— Begin —

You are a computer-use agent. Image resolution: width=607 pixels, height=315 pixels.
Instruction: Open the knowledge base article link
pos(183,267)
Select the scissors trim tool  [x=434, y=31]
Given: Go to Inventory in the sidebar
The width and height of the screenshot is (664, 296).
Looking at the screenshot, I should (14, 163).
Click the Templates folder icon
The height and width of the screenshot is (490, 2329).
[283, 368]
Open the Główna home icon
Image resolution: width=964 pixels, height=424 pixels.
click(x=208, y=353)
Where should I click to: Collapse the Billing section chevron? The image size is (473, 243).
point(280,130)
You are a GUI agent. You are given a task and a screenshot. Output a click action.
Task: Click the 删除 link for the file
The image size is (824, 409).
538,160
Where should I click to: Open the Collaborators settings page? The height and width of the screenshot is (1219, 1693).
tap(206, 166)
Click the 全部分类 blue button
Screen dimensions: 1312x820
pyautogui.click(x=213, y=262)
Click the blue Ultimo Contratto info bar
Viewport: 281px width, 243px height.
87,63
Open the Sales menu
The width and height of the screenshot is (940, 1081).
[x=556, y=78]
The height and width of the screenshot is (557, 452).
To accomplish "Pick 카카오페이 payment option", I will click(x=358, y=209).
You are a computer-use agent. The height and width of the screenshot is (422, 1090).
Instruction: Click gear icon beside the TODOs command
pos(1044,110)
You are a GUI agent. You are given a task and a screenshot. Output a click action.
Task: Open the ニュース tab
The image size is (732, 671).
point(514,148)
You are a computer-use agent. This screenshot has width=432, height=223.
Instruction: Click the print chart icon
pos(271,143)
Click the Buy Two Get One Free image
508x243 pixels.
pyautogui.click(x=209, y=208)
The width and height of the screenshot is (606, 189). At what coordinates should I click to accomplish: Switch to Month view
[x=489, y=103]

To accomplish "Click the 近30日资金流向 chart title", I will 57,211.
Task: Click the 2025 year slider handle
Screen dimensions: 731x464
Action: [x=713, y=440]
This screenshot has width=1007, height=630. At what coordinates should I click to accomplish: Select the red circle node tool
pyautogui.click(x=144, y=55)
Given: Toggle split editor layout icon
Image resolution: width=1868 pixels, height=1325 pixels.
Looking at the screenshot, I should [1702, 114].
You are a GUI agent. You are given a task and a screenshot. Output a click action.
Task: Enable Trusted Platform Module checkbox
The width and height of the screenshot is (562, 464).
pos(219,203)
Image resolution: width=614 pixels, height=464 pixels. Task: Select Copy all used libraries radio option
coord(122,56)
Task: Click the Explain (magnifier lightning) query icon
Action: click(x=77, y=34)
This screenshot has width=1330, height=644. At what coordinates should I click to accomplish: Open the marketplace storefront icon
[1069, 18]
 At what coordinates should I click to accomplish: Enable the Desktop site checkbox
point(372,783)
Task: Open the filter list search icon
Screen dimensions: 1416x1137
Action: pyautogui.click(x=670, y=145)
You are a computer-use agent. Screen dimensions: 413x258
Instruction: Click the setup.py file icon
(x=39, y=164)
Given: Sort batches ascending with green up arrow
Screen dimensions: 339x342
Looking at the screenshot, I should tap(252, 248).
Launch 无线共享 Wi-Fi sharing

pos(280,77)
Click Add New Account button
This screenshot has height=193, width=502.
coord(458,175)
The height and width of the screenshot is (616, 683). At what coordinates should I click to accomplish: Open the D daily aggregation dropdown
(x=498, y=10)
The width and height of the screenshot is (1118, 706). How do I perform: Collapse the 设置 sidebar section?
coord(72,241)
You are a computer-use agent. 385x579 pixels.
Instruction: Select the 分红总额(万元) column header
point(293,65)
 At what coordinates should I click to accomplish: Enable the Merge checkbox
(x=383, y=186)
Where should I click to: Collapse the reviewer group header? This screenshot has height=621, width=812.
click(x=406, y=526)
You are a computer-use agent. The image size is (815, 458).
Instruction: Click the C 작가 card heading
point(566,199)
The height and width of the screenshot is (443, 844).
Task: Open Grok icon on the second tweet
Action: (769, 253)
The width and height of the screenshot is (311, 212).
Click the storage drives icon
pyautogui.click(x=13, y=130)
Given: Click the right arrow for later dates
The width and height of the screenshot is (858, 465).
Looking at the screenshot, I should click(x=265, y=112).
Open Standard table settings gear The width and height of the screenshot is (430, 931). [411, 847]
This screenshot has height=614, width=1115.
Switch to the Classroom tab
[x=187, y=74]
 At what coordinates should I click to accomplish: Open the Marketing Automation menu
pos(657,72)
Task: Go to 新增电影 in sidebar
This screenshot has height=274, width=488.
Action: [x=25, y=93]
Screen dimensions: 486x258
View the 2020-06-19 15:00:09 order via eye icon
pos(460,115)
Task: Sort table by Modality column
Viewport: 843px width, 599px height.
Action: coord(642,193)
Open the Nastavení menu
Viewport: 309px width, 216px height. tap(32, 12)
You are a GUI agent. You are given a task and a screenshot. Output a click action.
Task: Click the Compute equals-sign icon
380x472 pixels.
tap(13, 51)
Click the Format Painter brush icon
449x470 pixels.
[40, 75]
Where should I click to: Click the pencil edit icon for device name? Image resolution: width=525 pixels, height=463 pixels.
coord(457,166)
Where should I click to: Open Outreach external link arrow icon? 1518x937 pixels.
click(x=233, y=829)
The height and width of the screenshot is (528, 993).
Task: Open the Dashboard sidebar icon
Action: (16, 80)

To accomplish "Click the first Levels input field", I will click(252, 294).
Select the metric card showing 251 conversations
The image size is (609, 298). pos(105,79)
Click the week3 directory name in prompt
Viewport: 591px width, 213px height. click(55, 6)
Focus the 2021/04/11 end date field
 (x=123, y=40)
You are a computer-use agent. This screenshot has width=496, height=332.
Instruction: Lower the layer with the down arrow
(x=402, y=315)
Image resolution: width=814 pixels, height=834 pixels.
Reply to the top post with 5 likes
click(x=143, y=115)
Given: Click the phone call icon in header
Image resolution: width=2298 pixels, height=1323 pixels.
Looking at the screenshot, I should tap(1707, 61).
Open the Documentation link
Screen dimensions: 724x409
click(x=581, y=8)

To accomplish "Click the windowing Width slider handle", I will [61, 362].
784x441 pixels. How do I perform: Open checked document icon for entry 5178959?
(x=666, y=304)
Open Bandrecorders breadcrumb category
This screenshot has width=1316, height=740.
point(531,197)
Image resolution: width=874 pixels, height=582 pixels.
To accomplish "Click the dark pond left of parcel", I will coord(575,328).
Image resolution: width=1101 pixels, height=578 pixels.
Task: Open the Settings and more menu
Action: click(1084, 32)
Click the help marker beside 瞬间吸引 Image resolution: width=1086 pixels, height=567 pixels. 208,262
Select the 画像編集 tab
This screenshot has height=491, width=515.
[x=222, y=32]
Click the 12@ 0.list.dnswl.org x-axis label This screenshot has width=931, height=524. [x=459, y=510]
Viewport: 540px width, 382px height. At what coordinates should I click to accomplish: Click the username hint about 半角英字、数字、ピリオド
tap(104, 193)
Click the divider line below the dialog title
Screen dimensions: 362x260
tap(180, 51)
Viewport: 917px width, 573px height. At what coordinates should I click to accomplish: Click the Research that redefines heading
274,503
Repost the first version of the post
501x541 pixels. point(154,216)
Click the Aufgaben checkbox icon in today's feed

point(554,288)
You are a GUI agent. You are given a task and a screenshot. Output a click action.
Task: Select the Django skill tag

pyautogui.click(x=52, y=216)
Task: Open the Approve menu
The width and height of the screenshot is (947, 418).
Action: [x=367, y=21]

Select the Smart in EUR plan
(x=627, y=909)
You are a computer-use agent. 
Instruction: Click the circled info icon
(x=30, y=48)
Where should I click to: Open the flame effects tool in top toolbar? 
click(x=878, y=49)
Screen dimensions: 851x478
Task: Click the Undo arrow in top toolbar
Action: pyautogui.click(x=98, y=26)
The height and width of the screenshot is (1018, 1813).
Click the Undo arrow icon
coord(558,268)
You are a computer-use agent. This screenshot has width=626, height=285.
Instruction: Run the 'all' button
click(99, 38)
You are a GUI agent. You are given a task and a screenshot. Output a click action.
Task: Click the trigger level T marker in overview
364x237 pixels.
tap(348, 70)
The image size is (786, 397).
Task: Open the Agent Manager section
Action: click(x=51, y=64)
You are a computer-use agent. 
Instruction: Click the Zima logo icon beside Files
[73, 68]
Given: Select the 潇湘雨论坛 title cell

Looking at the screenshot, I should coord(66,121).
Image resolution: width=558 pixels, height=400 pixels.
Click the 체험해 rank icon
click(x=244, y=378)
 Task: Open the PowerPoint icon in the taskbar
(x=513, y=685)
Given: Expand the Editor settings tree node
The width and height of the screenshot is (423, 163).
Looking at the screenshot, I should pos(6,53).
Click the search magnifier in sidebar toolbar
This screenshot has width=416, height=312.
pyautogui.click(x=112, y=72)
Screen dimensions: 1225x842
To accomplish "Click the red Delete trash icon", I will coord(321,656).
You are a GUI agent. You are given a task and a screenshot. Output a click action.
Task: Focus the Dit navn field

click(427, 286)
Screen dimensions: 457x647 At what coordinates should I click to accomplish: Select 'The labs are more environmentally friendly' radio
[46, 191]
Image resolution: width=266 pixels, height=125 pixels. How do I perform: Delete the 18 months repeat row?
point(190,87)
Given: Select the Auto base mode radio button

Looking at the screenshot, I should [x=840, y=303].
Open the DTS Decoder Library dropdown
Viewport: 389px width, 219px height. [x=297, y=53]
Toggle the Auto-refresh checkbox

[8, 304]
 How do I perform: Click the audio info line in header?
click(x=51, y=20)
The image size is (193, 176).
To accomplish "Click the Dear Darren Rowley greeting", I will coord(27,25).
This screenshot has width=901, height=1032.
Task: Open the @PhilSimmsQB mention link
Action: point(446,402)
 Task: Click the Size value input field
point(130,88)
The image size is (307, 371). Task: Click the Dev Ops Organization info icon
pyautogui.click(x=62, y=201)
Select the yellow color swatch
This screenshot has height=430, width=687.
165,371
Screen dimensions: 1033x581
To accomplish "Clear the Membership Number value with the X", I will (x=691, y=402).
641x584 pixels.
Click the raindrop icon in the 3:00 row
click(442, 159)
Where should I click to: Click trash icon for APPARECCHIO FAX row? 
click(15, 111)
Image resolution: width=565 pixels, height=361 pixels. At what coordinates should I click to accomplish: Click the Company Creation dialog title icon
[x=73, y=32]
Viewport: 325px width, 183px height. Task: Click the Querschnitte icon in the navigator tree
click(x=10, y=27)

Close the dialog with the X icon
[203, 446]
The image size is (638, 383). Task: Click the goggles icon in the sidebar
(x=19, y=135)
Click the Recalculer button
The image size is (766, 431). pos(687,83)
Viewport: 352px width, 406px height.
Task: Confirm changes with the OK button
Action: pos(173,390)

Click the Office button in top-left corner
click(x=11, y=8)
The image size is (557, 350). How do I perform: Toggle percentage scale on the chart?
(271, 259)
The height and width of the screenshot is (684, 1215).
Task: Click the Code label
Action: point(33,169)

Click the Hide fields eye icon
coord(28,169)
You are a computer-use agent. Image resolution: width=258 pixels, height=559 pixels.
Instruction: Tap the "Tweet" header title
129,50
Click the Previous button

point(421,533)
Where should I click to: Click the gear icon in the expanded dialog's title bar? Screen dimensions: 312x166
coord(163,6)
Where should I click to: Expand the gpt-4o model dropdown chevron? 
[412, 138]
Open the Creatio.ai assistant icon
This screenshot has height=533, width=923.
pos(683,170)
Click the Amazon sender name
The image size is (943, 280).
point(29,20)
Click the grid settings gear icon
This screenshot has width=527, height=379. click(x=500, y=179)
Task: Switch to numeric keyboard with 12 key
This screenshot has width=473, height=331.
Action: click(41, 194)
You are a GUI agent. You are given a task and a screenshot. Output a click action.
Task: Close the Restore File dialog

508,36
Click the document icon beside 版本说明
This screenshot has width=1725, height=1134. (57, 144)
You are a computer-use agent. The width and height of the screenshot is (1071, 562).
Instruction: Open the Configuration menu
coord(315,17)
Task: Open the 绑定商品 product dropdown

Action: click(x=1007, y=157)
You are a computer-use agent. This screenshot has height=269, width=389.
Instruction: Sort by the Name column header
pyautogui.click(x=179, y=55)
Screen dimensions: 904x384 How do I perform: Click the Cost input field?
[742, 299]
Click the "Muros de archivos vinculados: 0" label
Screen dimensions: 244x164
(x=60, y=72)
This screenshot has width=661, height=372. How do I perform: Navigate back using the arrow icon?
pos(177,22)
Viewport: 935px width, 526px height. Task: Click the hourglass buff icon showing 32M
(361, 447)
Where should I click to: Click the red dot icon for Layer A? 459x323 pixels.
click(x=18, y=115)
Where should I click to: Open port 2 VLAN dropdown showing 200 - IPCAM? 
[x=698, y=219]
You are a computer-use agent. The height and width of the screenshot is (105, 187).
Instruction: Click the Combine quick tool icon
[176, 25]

— End —

**Task prompt**
Identify every line in the entries above that contains the string "card", and copy each of those lines in full. Match case exactly.

**Written answer**
Instruction: Click the C 작가 card heading
Select the metric card showing 251 conversations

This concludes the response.